Verify whether commutative property is satisfied for addition, subtraction, multiplication and division of the following pairs of rational numbers.
(i) 4 and $\dfrac{2}{5}$
(ii) $\dfrac{{ - 3}}{7}\,{\text{and }}\dfrac{{ - 2}}{7}$

Answer 1

Hint – In order to solve this problem we need to add, subtract, divide and multiply the numbers and then again do that after swapping those numbers. If the numbers obtained are the same then it is commutative other-wise not.

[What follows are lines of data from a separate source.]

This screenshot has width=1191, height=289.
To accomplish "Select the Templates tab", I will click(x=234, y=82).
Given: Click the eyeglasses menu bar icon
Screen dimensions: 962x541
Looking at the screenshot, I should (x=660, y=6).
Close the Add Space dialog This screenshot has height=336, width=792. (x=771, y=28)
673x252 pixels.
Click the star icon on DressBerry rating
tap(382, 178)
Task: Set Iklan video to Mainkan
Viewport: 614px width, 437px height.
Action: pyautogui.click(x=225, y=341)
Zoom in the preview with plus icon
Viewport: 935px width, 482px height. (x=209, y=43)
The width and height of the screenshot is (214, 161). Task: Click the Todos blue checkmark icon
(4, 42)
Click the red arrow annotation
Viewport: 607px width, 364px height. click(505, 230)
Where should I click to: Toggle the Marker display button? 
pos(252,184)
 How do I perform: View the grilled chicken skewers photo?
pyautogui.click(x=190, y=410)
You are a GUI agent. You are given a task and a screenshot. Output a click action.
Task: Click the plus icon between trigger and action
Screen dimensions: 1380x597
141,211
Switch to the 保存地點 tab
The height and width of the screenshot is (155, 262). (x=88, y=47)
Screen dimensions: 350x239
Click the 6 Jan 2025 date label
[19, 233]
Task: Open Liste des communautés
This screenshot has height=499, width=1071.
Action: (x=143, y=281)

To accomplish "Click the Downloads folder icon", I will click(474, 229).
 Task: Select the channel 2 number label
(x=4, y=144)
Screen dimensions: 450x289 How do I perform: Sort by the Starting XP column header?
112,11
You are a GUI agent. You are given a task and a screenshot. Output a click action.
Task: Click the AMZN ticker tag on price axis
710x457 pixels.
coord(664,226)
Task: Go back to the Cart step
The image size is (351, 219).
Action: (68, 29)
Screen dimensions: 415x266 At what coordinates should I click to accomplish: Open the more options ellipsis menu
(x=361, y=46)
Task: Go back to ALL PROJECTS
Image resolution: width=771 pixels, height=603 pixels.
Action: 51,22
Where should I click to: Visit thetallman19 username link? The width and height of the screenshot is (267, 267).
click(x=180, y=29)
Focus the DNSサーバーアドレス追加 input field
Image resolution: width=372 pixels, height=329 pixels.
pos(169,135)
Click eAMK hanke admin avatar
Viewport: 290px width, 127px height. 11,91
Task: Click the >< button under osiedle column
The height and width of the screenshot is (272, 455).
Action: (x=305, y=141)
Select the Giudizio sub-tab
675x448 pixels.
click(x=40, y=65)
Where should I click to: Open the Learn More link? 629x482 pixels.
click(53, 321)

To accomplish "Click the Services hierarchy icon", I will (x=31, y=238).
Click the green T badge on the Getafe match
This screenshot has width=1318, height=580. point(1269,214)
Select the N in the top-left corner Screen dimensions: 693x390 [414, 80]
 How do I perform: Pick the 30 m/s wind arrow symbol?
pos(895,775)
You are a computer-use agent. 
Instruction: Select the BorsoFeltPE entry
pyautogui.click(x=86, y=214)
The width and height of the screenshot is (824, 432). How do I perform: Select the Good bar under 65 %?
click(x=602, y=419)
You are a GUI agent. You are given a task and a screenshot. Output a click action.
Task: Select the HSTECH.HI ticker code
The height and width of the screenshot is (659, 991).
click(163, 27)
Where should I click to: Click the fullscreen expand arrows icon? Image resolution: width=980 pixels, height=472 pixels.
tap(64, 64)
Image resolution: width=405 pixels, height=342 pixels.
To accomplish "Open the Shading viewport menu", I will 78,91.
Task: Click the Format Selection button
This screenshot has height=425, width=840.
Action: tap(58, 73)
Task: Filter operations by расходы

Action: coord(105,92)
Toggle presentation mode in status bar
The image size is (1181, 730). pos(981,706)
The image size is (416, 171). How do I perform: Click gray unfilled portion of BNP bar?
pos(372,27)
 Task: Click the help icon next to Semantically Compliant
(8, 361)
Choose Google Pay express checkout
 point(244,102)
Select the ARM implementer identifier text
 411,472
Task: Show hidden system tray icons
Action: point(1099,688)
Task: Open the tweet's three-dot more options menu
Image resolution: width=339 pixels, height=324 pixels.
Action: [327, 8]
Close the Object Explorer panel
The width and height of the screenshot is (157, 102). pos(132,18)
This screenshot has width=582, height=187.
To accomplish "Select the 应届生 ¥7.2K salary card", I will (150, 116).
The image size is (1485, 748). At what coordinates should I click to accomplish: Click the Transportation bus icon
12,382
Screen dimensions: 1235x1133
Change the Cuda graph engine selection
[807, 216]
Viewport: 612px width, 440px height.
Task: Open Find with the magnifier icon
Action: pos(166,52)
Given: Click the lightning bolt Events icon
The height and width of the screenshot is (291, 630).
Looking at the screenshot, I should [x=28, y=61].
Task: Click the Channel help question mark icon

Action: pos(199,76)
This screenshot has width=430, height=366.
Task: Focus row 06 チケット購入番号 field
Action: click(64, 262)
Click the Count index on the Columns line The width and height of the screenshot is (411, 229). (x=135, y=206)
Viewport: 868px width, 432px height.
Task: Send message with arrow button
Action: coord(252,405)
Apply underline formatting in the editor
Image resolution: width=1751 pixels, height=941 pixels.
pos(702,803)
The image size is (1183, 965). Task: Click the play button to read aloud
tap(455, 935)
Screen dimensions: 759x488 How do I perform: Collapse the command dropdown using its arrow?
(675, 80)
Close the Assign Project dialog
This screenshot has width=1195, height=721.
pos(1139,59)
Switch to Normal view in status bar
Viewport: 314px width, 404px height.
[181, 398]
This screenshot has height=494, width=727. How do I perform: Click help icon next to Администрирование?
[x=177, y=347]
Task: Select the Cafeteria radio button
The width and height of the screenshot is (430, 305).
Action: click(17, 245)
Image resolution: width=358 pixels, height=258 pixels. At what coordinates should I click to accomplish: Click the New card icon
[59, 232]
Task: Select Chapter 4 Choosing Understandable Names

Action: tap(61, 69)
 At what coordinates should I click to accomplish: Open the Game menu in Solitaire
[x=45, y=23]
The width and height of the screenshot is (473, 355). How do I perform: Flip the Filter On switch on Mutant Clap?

Complete step-by-step answer:
(i) 4 and $\dfrac{2}{5}$
Addition:
$ \Rightarrow 4 + \dfrac{2}{5} = \dfrac{{22}}{5}$
After swapping the numbers,
$ \Rightarrow \dfrac{2}{5} + 4 = \dfrac{{22}}{5}$
The answer is the same in both cases so addition is commutative between 4 and $\dfrac{2}{5}$.
Subtraction:
$ \Rightarrow 4 - \dfrac{2}{5} = \dfrac{{18}}{5} $
After swapping the numbers,
$ \Rightarrow \dfrac{2}{5} - 4 = \dfrac{{ - 18}}{5}$
The answer is different so subtraction is not commutative between 4 and $\dfrac{2}{5}$.
Multiplication:
$ \Rightarrow \dfrac{2}{5}(4) = \dfrac{8}{5}$
After swapping the numbers,
$ \Rightarrow (4)\dfrac{2}{5} = \dfrac{8}{5}$
Hence the answer is the same in both the cases so multiplication is commutative between 4 and $\dfrac{2}{5}$.
Division:
$ \Rightarrow \dfrac{{\dfrac{2}{5}}}{4} = \dfrac{2}{{20}} = \dfrac{1}{{10}}$
After swapping the numbers,
$ \Rightarrow \dfrac{4}{{\dfrac{2}{5}}} = \dfrac{{20}}{2} = 10$
The numbers obtained are not the same so the division is not commutative between 4 and $\dfrac{2}{5}$.
(ii) $\dfrac{{ - 3}}{7}\,{\text{and }}\dfrac{{ - 2}}{7}$
Addition:
$ \Rightarrow \dfrac{{ - 3}}{7} + \dfrac{{ - 2}}{7} = \dfrac{{ - 5}}{7}$
After swapping the numbers,
$ \Rightarrow \dfrac{{ - 2}}{7} + \dfrac{{ - 3}}{7} = \dfrac{{ - 5}}{7}$
The answer is same in both case so addition is commutative between $\dfrac{{ - 3}}{7}\,{\text{and }}\dfrac{{ - 2}}{7}$.
Subtraction:
$ \Rightarrow \dfrac{{ - 3}}{7} - \dfrac{{ - 2}}{7} = \dfrac{{ - 1}}{7}$
After swapping the numbers,
$ \Rightarrow \dfrac{{ - 2}}{7} - \dfrac{{ - 3}}{7} = \dfrac{1}{7}$
The answer is different so subtraction is not commutative between $\dfrac{{ - 3}}{7}\,{\text{and }}\dfrac{{ - 2}}{7}$.
Multiplication:
$ \Rightarrow \dfrac{{ - 2}}{7}\left( {\dfrac{{ - 3}}{7}} \right) = \dfrac{6}{7}$
After swapping the numbers,
$ \Rightarrow \left( {\dfrac{{ - 3}}{7}} \right)\dfrac{{ - 2}}{5} = \dfrac{6}{7}$
Hence the answer is same in both the cases so multiplication is commutative between $\dfrac{{ - 3}}{7}\,{\text{and }}\dfrac{{ - 2}}{7}$.
Division:
$ \Rightarrow \dfrac{{\dfrac{{ - 2}}{7}}}{{\dfrac{{ - 3}}{7}}} = \dfrac{2}{3}$
After swapping the numbers,
$ \Rightarrow \dfrac{{\dfrac{{ - 3}}{7}}}{{\dfrac{{ - 2}}{7}}} = \dfrac{3}{2}$
The numbers obtained are not same so division is not commutative between $\dfrac{{ - 3}}{7}\,{\text{and }}\dfrac{{ - 2}}{7}$.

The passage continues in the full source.